Stored records
◆ ◆ ◆ ◆ ◆
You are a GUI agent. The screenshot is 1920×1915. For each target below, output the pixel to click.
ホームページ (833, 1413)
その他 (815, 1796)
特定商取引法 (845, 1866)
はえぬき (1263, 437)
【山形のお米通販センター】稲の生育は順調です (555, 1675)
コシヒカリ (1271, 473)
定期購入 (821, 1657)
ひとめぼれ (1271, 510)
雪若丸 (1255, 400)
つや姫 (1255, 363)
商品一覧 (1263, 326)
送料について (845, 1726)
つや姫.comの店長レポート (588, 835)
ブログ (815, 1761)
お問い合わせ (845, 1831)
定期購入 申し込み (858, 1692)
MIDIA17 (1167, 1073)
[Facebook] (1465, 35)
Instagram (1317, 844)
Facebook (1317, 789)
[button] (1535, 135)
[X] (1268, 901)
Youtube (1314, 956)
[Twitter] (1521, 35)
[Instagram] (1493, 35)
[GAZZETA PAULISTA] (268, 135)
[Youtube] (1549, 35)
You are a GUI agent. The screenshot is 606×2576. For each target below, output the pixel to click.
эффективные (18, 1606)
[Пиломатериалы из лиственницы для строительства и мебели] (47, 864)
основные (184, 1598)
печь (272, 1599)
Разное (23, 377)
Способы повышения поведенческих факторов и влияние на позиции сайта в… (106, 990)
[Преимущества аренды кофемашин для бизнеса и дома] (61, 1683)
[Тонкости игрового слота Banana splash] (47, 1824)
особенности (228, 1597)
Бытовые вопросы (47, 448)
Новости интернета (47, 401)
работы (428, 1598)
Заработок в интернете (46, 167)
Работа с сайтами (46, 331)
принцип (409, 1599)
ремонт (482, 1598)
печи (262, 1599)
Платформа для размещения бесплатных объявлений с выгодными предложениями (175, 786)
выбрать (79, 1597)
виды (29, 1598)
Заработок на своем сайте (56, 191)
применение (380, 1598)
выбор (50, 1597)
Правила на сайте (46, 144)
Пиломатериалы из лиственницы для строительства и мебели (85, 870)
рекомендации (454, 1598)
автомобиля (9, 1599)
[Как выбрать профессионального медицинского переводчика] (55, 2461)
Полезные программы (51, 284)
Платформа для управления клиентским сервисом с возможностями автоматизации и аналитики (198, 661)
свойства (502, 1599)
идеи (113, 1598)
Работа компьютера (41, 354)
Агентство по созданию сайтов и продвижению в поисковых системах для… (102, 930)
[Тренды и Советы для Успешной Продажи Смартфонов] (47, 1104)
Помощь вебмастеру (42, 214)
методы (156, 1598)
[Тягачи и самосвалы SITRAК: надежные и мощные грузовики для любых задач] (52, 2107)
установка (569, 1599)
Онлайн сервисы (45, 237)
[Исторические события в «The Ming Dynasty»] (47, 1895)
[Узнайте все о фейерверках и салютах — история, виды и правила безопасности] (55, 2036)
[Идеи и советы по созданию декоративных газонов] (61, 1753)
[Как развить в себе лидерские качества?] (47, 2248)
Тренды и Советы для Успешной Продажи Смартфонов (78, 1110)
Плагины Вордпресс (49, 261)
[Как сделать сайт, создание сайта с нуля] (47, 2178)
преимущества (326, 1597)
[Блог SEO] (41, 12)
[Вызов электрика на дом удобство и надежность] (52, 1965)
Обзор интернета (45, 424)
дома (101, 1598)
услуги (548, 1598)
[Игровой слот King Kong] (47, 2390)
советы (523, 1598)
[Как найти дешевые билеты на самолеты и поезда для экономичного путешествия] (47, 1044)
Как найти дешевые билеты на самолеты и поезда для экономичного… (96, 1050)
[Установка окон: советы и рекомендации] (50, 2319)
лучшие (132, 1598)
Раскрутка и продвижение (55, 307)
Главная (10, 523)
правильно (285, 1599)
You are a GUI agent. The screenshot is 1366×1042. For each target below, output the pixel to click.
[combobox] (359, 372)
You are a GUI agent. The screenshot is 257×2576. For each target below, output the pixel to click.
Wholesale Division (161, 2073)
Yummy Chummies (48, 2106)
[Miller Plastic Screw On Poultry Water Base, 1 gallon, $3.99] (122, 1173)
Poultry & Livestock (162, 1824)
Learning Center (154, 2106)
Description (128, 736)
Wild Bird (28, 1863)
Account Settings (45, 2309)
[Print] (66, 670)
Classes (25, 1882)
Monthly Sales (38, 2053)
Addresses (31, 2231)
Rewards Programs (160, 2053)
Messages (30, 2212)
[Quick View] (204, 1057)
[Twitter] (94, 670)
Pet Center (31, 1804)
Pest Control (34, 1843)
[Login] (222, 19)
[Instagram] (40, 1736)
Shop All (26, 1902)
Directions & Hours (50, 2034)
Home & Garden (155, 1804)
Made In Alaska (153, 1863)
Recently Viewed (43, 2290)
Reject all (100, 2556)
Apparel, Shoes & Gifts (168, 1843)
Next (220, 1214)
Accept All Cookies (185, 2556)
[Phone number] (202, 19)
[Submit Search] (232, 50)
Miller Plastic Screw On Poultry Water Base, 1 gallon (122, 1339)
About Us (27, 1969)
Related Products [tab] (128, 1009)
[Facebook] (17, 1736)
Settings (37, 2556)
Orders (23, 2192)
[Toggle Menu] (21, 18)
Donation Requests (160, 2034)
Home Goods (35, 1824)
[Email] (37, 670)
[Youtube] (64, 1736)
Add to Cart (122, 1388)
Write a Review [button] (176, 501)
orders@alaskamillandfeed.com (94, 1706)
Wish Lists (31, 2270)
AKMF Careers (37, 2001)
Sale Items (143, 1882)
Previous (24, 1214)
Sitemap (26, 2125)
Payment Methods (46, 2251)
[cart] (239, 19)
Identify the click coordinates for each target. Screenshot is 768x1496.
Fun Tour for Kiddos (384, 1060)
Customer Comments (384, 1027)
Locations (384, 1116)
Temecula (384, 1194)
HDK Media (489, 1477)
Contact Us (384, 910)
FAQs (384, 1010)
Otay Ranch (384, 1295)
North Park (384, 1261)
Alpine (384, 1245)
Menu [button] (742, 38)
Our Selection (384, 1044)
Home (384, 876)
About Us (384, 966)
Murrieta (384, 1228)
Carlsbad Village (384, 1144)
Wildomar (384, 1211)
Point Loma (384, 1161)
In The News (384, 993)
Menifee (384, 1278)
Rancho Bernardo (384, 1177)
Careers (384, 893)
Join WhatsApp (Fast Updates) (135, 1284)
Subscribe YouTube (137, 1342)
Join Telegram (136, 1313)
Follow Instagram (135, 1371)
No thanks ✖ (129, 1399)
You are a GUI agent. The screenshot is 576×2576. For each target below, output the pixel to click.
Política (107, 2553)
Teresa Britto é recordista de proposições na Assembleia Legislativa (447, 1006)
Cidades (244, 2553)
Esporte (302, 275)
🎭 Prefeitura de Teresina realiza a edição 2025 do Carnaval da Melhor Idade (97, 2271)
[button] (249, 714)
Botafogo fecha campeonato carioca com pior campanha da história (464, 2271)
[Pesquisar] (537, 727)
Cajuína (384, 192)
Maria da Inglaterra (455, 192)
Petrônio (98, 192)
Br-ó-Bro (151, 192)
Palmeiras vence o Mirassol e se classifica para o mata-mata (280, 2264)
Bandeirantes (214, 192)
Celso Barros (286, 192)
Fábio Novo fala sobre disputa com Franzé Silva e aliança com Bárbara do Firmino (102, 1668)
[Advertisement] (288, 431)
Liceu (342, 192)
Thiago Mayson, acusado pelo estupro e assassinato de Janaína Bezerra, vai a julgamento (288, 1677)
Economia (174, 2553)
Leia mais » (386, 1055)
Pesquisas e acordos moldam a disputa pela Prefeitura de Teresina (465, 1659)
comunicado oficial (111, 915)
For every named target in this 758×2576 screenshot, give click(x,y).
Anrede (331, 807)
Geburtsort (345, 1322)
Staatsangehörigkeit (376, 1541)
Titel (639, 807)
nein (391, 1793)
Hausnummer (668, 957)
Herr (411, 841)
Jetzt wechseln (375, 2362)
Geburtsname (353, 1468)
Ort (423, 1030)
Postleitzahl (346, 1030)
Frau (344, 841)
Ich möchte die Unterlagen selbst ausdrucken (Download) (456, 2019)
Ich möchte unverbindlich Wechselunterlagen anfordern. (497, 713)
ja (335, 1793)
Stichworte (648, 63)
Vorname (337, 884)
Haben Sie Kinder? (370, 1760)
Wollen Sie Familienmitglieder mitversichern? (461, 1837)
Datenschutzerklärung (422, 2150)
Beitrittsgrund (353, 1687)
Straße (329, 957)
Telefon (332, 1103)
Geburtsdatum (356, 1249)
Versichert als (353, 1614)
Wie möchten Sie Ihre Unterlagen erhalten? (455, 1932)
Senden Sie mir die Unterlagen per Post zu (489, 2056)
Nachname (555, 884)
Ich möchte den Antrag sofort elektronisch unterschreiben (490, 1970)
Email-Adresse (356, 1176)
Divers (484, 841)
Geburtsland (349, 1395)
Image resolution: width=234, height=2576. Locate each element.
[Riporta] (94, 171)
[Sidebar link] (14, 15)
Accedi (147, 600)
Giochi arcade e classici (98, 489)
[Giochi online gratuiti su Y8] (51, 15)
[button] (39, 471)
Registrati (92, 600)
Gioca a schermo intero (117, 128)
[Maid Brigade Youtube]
◆ ◆ ◆ ◆ ◆
- ASSIGNMENT
Look through the entries above and quote exactly the lines from the line with "Тренды и Советы для Успешной Продажи Смартфонов (78, 1110)" to the line with "[Как найти дешевые", counting both of those lines.

- RESPONSE TO THIS TASK
Тренды и Советы для Успешной Продажи Смартфонов (78, 1110)
Плагины Вордпресс (49, 261)
[Как сделать сайт, создание сайта с нуля] (47, 2178)
преимущества (326, 1597)
[Блог SEO] (41, 12)
[Вызов электрика на дом удобство и надежность] (52, 1965)
Обзор интернета (45, 424)
дома (101, 1598)
услуги (548, 1598)
[Игровой слот King Kong] (47, 2390)
советы (523, 1598)
[Как найти дешевые билеты на самолеты и поезда для экономичного путешествия] (47, 1044)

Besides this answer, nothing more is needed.